REQUIRED WORK: Wherever the word "Task" occurs in the lines below, copy the whole line.

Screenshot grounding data
Segment Open

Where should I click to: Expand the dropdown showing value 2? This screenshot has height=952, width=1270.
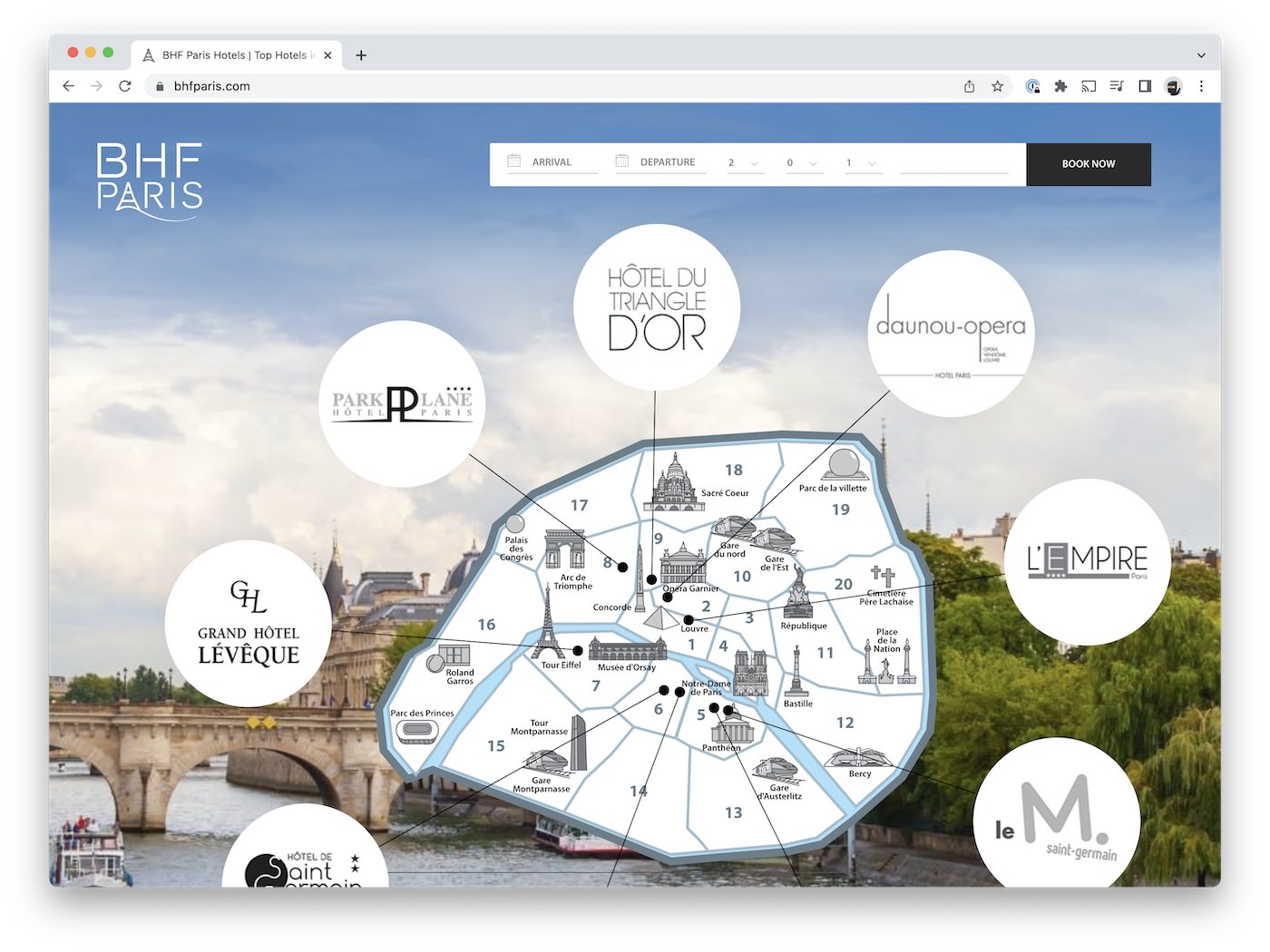point(744,163)
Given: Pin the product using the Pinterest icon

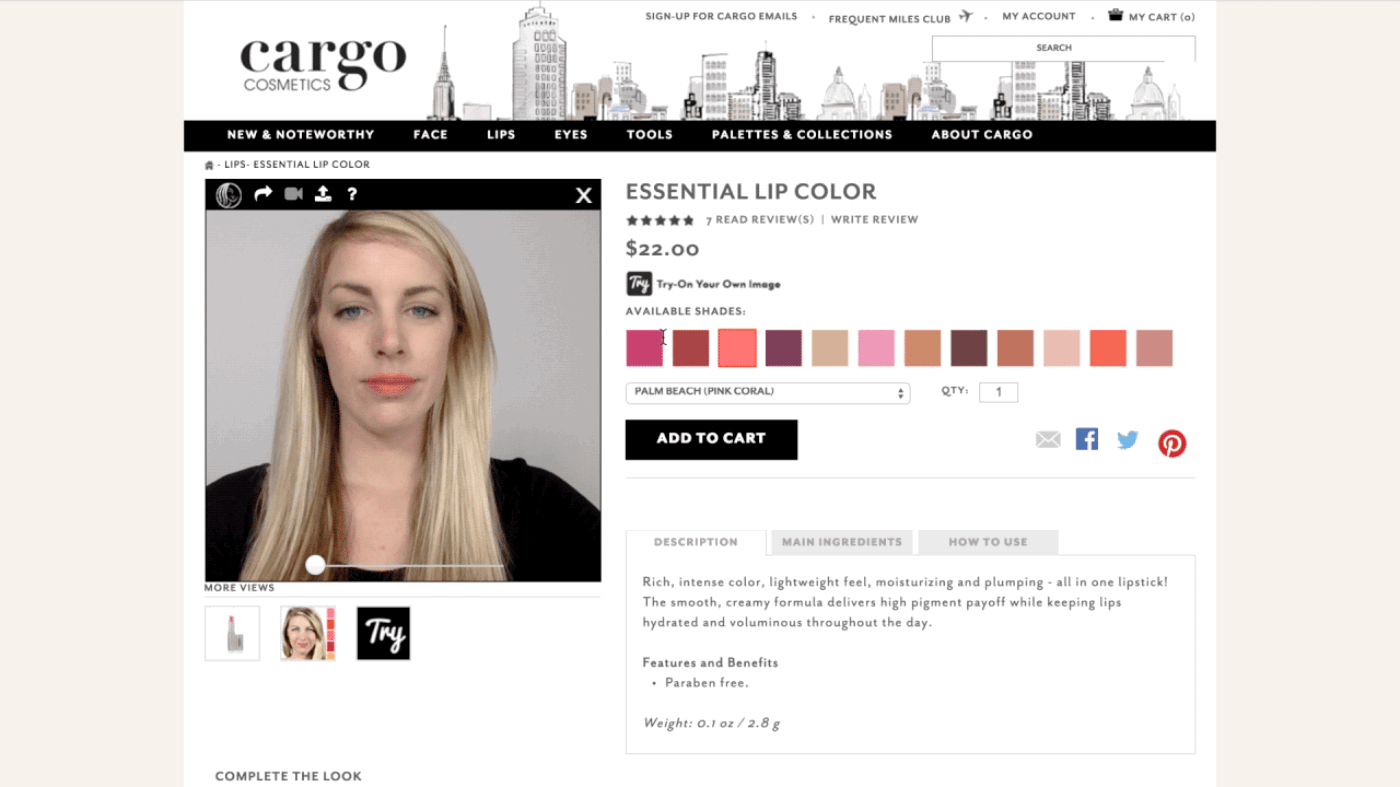Looking at the screenshot, I should [x=1172, y=443].
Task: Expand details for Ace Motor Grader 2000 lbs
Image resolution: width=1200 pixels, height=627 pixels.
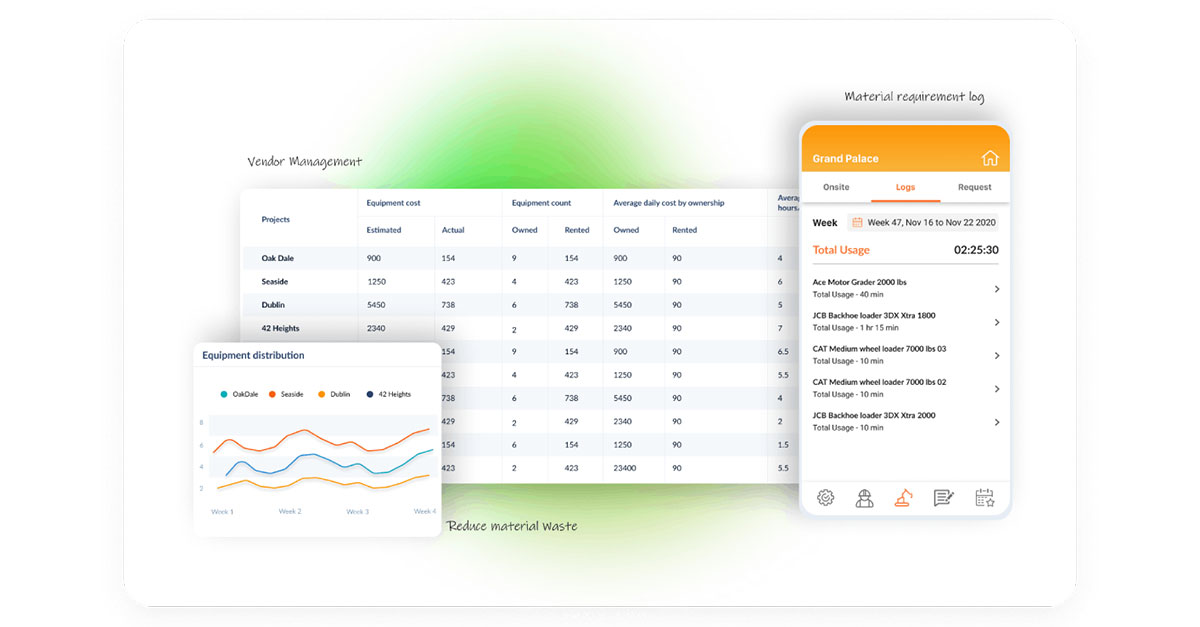Action: pyautogui.click(x=995, y=288)
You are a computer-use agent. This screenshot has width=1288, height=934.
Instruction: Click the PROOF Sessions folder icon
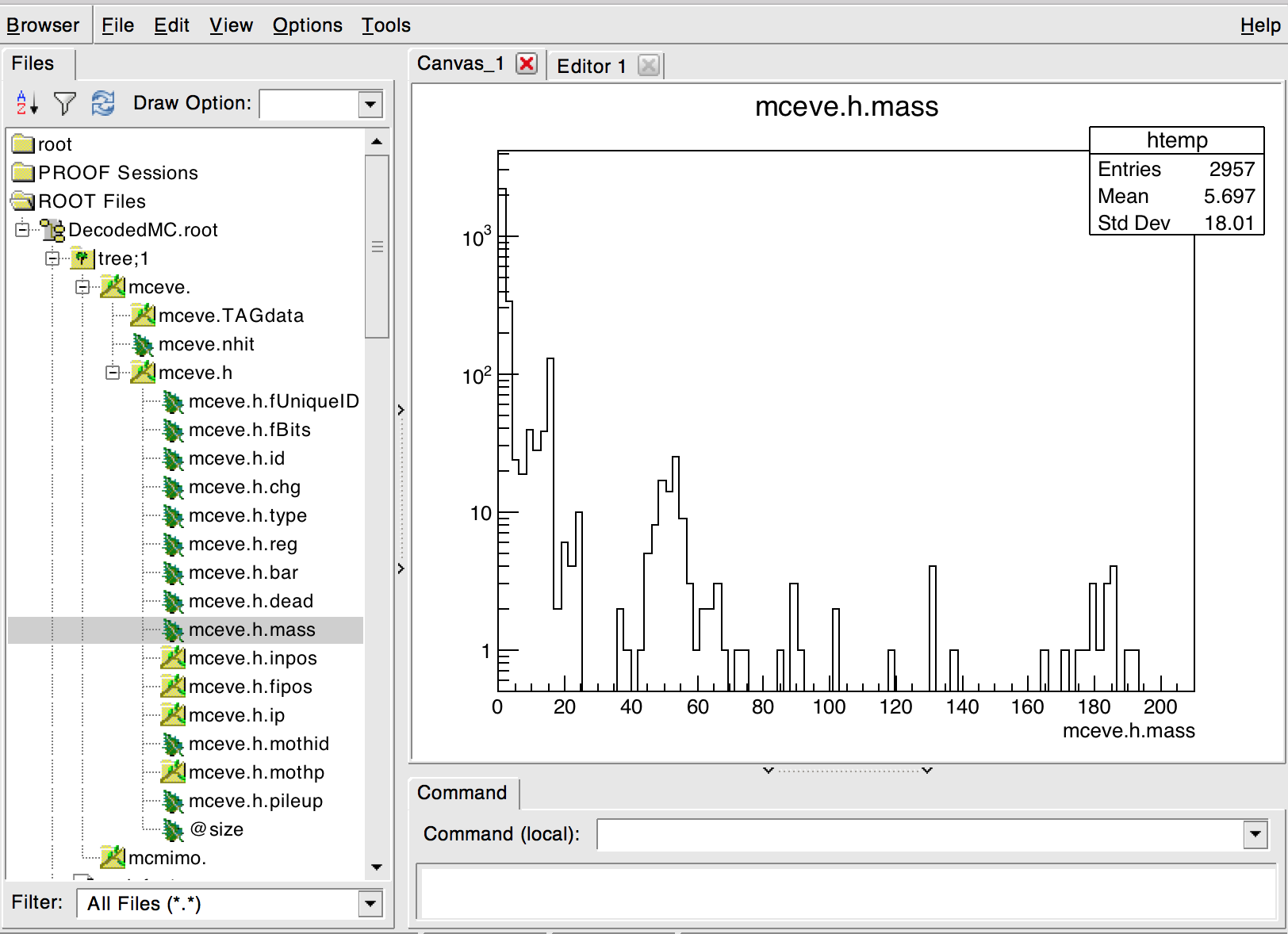(24, 173)
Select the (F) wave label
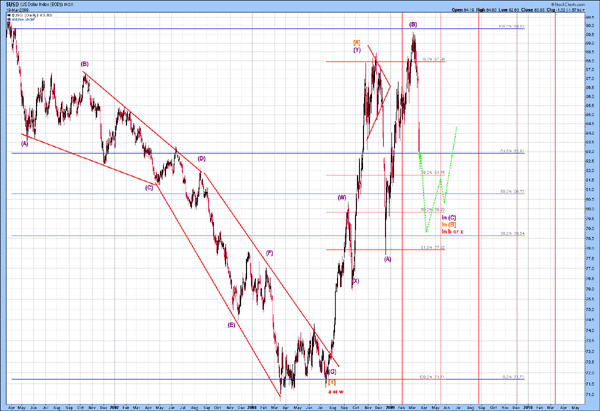 (x=269, y=253)
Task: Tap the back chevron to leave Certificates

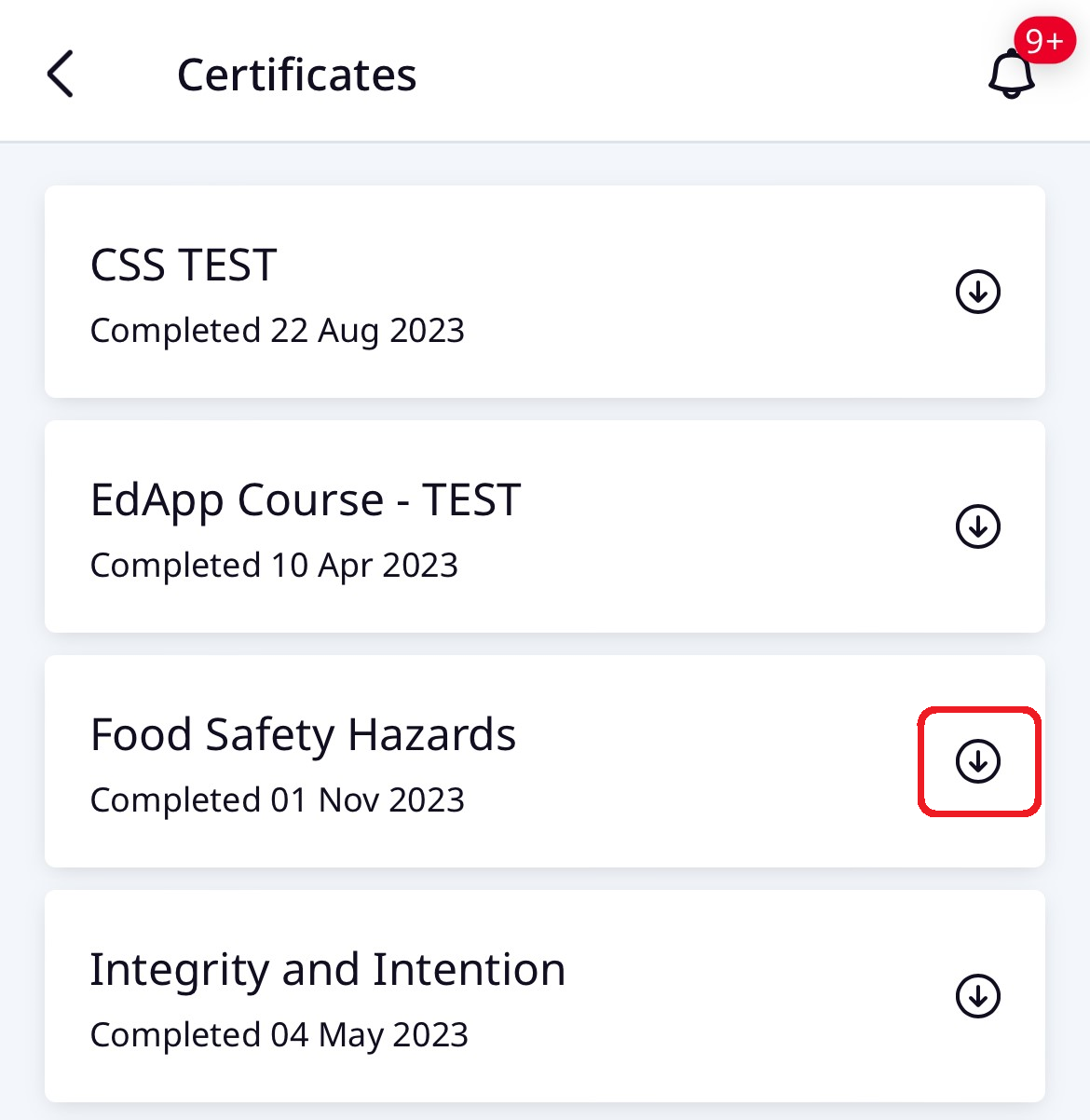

Segment Closed

SOLUTION TO THIS PROBLEM:
Task: Expand details for Ace Motor Grader 2000 lbs
Task: Tap the back chevron to leave Certificates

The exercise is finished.